After the commercial break, we reemerge in a fabric store and I wonder if my remote accidentally switched over to a Bravo marathon of “Project Runway.”
Naw naw, it’s just the store our fashion gals must peruse as they pretend to work on a project for “school.” I wonder how annoying it must be to go to fashion school when one has already released a line of horrendously boring clothing? It’s probably akin to taking Italian 101 when you’ve already seen all of the “Godfather” movies. You only know random shit like “cannoli” and “vaffanculo.”
Anyway, the girls gab about the Cabo trip (ha ha, I like that Stephanie assures LC that she “didn’t miss much” while she was gone… as if the world keeps turning while she’s away!) and Steph challenges the veracity of LC’s allegations of “shipments of girls” being flown in for the suckage of Brody’s balls. “Why would Doug do that??” Stephanie despairs. “Umm, because boys like girls?” LC gently reminds her.
And sometimes boys just like boys.
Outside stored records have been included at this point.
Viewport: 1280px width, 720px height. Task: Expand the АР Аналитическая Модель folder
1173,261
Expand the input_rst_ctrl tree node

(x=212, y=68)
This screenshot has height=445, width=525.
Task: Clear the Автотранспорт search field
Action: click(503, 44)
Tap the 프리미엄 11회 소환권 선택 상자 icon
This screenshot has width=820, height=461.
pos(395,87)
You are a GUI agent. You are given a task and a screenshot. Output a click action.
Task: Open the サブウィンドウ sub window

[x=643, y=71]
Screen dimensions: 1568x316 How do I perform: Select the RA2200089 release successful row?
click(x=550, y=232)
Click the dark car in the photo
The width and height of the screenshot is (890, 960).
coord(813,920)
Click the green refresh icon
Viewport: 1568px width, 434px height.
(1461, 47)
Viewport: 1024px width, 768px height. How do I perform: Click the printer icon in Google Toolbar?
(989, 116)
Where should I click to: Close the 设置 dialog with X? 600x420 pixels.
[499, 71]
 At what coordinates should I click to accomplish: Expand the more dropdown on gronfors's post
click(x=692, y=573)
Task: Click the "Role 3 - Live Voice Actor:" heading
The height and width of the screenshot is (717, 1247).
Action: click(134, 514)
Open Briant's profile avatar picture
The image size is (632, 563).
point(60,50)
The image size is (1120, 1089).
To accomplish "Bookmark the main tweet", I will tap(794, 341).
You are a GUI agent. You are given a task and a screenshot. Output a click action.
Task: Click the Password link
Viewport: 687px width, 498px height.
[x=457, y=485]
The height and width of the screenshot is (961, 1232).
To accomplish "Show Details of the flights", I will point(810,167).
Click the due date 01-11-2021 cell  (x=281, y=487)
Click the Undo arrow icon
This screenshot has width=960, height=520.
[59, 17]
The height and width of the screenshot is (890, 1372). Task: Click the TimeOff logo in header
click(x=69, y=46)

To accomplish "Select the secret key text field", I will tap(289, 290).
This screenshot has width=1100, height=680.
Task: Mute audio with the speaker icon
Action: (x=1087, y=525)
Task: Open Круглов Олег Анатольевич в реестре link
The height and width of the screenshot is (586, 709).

And that’s okay.
Stephanie brings up her new boy toy Cameron, and when she tells LC they’re officially “together,” LC makes her classic “Oh my God I’m so sorry you’re happy” look: her entire face falls the same way it might if you told her a bunch of puppies and kittens had just been thrown overboard a Carnival Cruise ship, then it softens into a wee smile as though you’d ended the story with, “… but it was okay because a rainbow of love caught them before they drowned.”
Stephanie tells LC, just as she’d told the Aryan lovers, that it’s official because they’d had “The Talk.” That’s right, capital T, capital T. LC is all atwitter and I wonder, if this is such a big deal, why didn’t WE get to see T.T.? Is it because T.T. may also be known as “salary negotiations” and involved a contract or two? Furthermore, if a dude is hired as a “love interest” to someone on the show, does that make him a whore? Or does that make the girl a whore? Or does that make both of them whores?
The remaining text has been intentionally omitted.